Document passage:
★ ★ ★
Diabetes, Vol 37, Issue 8 1059-1063, Copyright © 1988 by American Diabetes Association
Pharmacokinetic model of circulating covalent aggregates of insulin
M Maislos, M Bialer, PM Mead and DC Robbins
Covalent aggregates of insulin in blood of insulin-treated diabetic patients account for as much as 70% (mean 28 +/- 3.6%) of serum insulin immunoreactivity. These aggregates may originate in therapeutic insulin, because similar substances account for 0.1-3% of these preparations. Larger amounts in blood imply that aggregates accumulate as a result of delayed clearance. To test and quantify this speculation, we calculated the plasma kinetics of this material in four normal volunteers who received large intravenous doses (30 mU.kg-1.min-1) of beef-pork crystalline zinc insulin for 120 min. Insulin aggregate and monomer concentrations were measured in blood samples obtained at regular intervals throughout the infusion and during 4 h after discontinuation of insulin. Pharmacokinetic parameters were calculated from the data. Insulin aggregate and monomer serum t 1/2 were 63.6 +/- 6.9 and 34.3 +/- 2.8 min, respectively, and clearances were 101 +/- 10 and 232 +/- 47 ml/min. Volume of distribution (V beta) and volume at steady state (Vss) were 9.1 +/- 1.8 and 8.2 +/- 2.2 L for insulin aggregate and 11.6 +/- 2.8 and 12.2 +/- 3.6 L for insulin monomer, respectively. Mean residency time was 141 +/- 14 and 114 +/- 10 min for insulin aggregate and monomer, respectively [P less than .01 for all parameters except V beta (.014) and Vss (.012), aggregate vs. monomer]. Thus, in relation to insulin monomer, calculated pharmacokinetic parameters of the aggregate predict accumulation after insulin injection. Plasma t 1/2 of the aggregate was almost double that of monomeric insulin; total-body clearance and the corresponding volumes of distribution were smaller.
★ ★ ★
Data for review:
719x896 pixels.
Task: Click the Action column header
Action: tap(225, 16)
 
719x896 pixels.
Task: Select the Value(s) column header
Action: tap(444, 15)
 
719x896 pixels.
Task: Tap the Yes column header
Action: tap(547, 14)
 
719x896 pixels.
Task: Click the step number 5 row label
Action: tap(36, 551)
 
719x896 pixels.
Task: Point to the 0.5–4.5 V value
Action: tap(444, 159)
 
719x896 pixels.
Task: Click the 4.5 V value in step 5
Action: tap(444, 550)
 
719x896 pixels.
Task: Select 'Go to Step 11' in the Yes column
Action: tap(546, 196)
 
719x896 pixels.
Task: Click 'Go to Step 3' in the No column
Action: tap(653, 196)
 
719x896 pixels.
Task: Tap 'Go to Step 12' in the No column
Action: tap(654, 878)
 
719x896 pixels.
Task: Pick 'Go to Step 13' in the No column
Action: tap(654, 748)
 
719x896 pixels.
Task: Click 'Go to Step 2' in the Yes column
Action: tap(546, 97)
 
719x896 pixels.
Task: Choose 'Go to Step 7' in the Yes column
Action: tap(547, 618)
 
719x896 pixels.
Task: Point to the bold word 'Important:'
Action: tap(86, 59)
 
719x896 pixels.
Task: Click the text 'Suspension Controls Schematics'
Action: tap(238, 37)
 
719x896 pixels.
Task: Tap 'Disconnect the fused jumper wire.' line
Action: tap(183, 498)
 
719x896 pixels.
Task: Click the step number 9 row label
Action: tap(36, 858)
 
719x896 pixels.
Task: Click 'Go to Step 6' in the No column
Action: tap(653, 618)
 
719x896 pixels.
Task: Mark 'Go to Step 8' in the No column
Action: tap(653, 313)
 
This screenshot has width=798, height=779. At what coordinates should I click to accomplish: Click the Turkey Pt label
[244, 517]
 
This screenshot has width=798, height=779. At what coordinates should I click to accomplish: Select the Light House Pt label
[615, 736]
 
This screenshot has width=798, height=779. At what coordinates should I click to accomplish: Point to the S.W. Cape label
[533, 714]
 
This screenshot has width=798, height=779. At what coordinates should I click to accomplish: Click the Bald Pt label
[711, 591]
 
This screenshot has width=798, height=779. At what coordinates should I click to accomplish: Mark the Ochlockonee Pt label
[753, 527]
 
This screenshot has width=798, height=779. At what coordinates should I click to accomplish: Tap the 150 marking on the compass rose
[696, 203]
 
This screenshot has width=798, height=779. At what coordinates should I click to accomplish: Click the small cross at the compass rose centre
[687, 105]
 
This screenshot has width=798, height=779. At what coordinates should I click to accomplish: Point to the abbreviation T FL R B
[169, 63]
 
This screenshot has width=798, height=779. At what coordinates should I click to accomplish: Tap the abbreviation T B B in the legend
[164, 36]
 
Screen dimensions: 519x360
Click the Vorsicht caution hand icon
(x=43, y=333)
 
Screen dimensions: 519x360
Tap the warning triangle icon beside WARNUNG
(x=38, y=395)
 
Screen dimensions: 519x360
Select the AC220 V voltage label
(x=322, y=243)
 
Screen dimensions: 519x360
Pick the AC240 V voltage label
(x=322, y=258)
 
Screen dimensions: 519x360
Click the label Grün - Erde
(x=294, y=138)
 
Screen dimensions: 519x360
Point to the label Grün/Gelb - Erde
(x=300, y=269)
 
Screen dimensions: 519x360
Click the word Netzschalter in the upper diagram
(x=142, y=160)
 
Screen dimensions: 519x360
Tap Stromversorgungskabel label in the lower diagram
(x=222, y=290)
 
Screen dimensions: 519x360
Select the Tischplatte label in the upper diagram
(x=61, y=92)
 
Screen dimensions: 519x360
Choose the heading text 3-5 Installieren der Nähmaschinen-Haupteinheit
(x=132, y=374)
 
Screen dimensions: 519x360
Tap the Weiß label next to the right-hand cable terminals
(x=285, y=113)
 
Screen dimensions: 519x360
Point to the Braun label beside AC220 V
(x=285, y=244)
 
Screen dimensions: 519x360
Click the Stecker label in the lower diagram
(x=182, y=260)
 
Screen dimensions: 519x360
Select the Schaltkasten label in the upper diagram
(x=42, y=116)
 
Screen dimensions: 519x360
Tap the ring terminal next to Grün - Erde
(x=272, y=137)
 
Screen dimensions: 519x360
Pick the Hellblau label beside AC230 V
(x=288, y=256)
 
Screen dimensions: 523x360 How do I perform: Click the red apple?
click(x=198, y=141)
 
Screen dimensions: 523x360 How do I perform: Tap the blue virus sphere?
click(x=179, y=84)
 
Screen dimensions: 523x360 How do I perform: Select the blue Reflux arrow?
★ ★ ★
Exercise prompt: In the abstract on circulating covalent aggregates of insulin, what serum half-life was reported for the insulin aggregate?

Response box: 63.6 +/- 6.9 min